This is a personal story in memory of Mary, my great-grandmother, whose fate I only came to discover after writing about a Victorian asylum in my novel, Elijah's Mermaid.
Burghill Asylum ~ Herefordshire
As a child, whenever I misbehaved and my mother’s patience was pushed to its limits, she would sometimes shout at me, ‘You'll send me to Burghill, you will!’
Whatever could this Burghill be, to hold such a terrible sense of threat? Well, apparently, it was a village where the local county asylum was built, and within that asylum’s walls my maternal great-grandmother lived, and died.
Only recently did my mother confess this awful truth of our family’s past. Before that my knowledge of Burghill was a memory from my teenage years, when I once accompanied my stepfather on a visit to one of his relatives who suffered from schizophrenia.
At that time the old Victorian asylums were being prepared for closure, most of their inmates to be re-homed, or cared for ‘in the community’. Since 1994, when Burghill was finally shut down, the land was sold to be redeveloped for homes – a far cry from 1871 when a sprawling gothic mass was built to accommodate more than 500 souls.

● Data
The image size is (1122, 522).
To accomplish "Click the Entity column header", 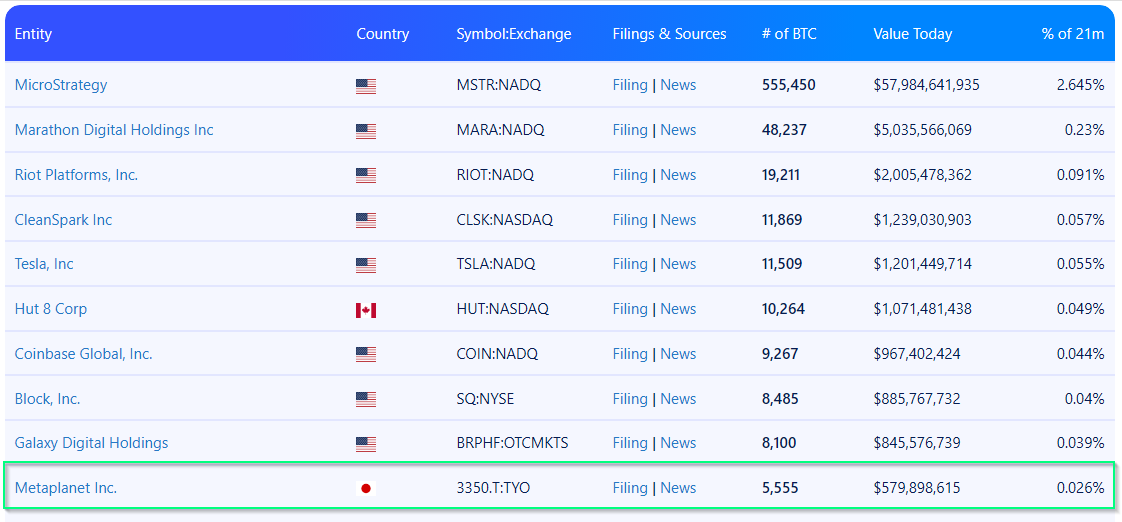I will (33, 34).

---

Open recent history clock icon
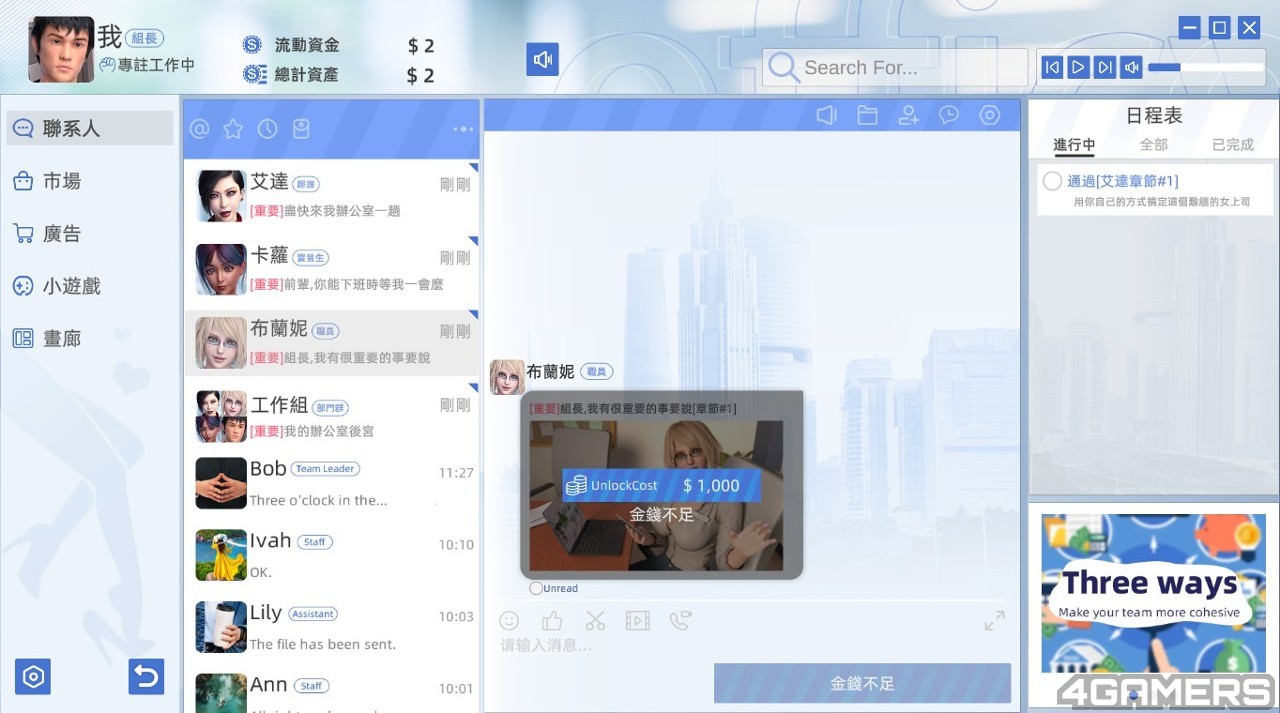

---

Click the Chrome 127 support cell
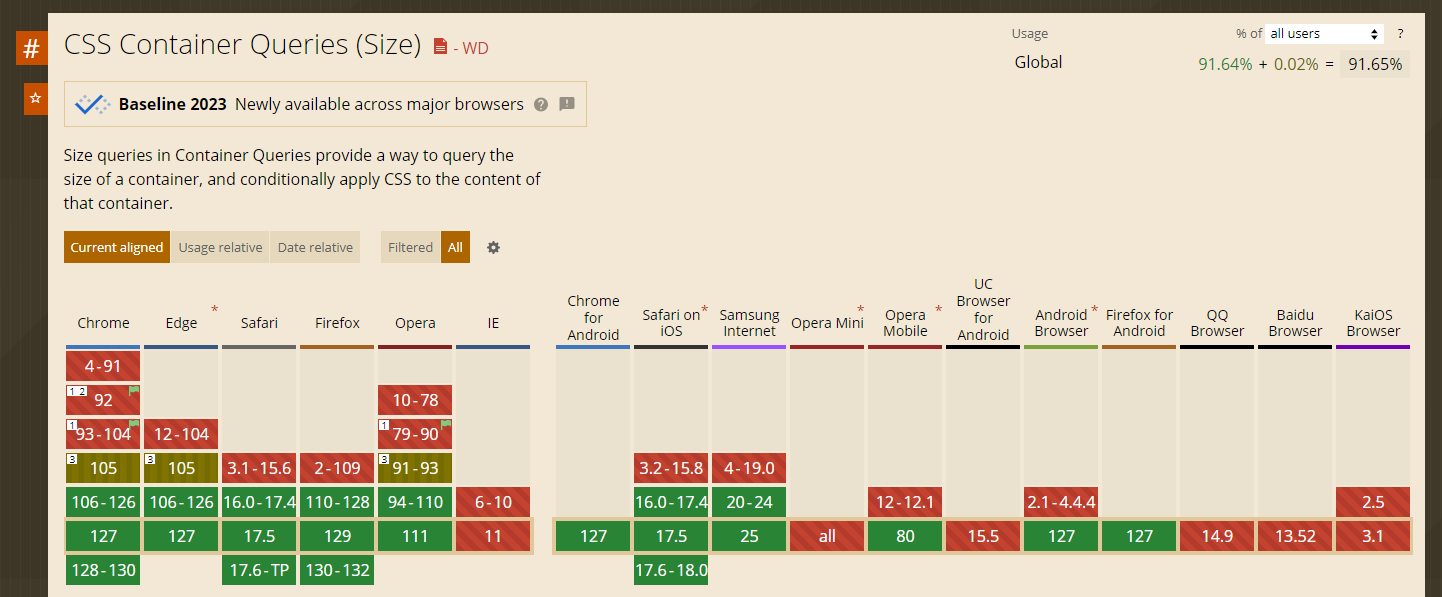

● Study questions
**A.** In the Burghill Asylum memoir, give the passage from "Only recently did" up to and including "than 500 souls." again, changing "stepfather" to "uncle".
**B.** Go on with the Burghill Asylum memoir, picking up after its last sentence.

● List of answers
**A.**
Only recently did my mother confess this awful truth of our family’s past. Before that my knowledge of Burghill was a memory from my teenage years, when I once accompanied my uncle on a visit to one of his relatives who suffered from schizophrenia.
At that time the old Victorian asylums were being prepared for closure, most of their inmates to be re-homed, or cared for ‘in the community’. Since 1994, when Burghill was finally shut down, the land was sold to be redeveloped for homes – a far cry from 1871 when a sprawling gothic mass was built to accommodate more than 500 souls.

**B.**
The institution covered ten acres, larger than the one in my novel. There were 100 acres of gardens, farm buildings and cottages, a chapel, a brewery, a laundry, and even a gasworks in the grounds for providing all the lighting needs. With regular dances and concerts to give patients a sense of normality, the community was managed well, with no records of unusual deaths that resulted in other hospitals, where suicide or homicide were sadly not uncommon events.
However, I have no idea if, in the asylum’s early days, any Victorian ‘cures’ had been employed, such as those described in my novel – when patients were ‘treated’ in baths of water alternately freezing cold or hot, or spun around on twirling chairs, or placed in drug-induced comas, or – horribly drastic though it sounds – forced into having clitorectomies, or the total removal of their wombs: supposed at the time to be the source of female ‘hysteria’.
Regardless of whether such barbaric acts were employed at the Burghill asylum, I cannot ignore the nagging fact that many of its inmates must have suffered confusion and misery. What of the patients not mad at all? Those who suffered from tuberculosis, or Down’s syndrome, or who had been born deaf, or dumb, or blind?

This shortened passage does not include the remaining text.